Sur le fond le texte entérine un enchaînement de décisions et de sommets bruxellois dont l’objectif était de dépasser le simple problème de la dette grecque pour doter l’Europe d’un instrument de financement crédible des dettes publiques.

Le Mécanisme européen de stabilité qui se met en place – qu’il ne faut pas confondre avec le Mécanisme européen de stabilité financière (MESF), qui lui-même ne se résume pas au Fonds européen de stabilité financière (FESF) : Bruxelles compte parmi ses charmes et ses attributions la production de jargon…– devrait pouvoir mobiliser 750 milliards € si l’on y incorpore l’héritage du FESF. Si l’on ajoute à cela le SMP (Security markets program) de la Banque Centrale Européenne, on arrive une force de frappe de 1000 milliards €. Cela sera-t-il suffisant ? La dette publique européenne représente environ 8500 Mds € . Cela donne une sécurité d’environ 15% alors qu’à elle seule, la Banque d’Angleterre ( la BoE) détient 20% de la dette publique britannique (soit 250 Mds £). Le mécanisme adopté est donc utile mais reste probablement en deçà des besoins. La vraie réponse reste l’acceptation du rôle plein et entier de la BCE comme gestionnaire complet du refinancement de l’économie.

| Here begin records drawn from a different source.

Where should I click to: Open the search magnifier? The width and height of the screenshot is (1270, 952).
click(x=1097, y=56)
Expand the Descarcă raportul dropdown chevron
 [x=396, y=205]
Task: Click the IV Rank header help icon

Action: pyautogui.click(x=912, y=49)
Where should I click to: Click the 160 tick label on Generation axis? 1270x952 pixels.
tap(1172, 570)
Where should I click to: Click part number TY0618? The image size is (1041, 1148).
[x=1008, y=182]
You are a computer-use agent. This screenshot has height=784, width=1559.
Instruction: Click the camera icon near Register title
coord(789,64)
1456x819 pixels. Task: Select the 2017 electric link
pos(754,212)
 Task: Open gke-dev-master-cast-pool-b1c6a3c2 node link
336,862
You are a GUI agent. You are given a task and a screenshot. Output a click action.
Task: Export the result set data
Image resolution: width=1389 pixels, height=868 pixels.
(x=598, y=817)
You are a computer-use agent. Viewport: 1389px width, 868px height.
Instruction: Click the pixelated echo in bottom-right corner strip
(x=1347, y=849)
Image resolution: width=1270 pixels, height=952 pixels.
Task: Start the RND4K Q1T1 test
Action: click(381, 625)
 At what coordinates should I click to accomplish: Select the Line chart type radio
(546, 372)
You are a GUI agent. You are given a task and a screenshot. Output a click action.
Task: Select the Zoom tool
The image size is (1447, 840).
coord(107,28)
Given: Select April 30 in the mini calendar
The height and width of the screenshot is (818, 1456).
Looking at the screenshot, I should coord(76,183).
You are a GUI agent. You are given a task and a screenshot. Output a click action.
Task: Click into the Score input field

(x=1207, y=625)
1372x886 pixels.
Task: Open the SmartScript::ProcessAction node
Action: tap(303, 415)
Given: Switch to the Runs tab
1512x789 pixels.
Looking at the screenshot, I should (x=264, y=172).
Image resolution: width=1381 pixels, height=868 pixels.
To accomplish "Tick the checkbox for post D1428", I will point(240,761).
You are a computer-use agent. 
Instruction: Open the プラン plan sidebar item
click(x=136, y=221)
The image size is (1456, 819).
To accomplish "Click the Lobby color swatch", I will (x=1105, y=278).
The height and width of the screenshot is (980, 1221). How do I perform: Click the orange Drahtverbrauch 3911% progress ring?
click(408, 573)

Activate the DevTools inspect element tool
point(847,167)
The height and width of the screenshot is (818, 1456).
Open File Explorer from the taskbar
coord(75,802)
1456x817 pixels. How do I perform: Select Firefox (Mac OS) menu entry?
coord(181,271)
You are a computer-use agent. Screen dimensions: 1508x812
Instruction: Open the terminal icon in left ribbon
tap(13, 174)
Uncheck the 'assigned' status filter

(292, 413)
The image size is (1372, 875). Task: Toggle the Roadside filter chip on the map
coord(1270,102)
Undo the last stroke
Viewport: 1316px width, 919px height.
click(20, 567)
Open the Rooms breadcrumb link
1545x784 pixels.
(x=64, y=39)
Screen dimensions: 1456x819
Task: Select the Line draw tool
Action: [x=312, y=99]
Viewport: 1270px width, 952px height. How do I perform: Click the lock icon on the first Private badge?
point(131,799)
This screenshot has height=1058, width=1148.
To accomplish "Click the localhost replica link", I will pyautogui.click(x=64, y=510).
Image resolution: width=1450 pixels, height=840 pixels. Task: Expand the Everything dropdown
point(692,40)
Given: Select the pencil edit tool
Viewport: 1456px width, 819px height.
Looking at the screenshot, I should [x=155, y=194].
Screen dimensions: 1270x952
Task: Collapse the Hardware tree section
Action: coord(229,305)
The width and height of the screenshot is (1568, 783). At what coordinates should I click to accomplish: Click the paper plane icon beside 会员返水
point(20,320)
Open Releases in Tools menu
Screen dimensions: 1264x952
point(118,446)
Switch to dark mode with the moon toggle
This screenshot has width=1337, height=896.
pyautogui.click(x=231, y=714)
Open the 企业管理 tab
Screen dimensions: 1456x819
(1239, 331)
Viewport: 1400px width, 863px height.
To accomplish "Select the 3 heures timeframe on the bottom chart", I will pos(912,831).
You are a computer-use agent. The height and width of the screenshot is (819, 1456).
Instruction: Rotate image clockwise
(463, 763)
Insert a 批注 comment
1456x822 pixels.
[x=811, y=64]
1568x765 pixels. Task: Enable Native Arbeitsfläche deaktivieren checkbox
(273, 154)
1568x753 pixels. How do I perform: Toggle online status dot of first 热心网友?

On lit souvent que la BCE et la la BoE n’ont pas le même statut et que la force de la BoE est de pouvoir financer directement l’Etat anglais. Il n’en est rien. La BoE, qui depuis la réforme de ses statuts en 1997, obéit aux mêmes règles que la BCE, rachète la dette anglaise sur les marchés secondaires. Le véritable enjeu du moment est donc moins la réforme des textes sur la Banque centrale que l’accord des pays européens sur l’utilisation que l’on doit en faire.

Pourtant, le débat politique français ne s’est pas concentré sur ce problème pour revenir aux clivages usuels entre partisans d’une nouvelle avancée européenne vers plus de fédéralisme et souverainistes poussant des cris d’orfraie au nom de la sauvegarde de notre indépendance nationale.

Et notre souveraineté serait menacée moins par le MES en tant que tel mais par ce qu’à Bruxelles on appelle le TSCG (le Traité sur la stabilité, la coordination et la gouvernance), texte lié au MES et qui précise les règles budgétaires du pacte de stabilité et de croissance.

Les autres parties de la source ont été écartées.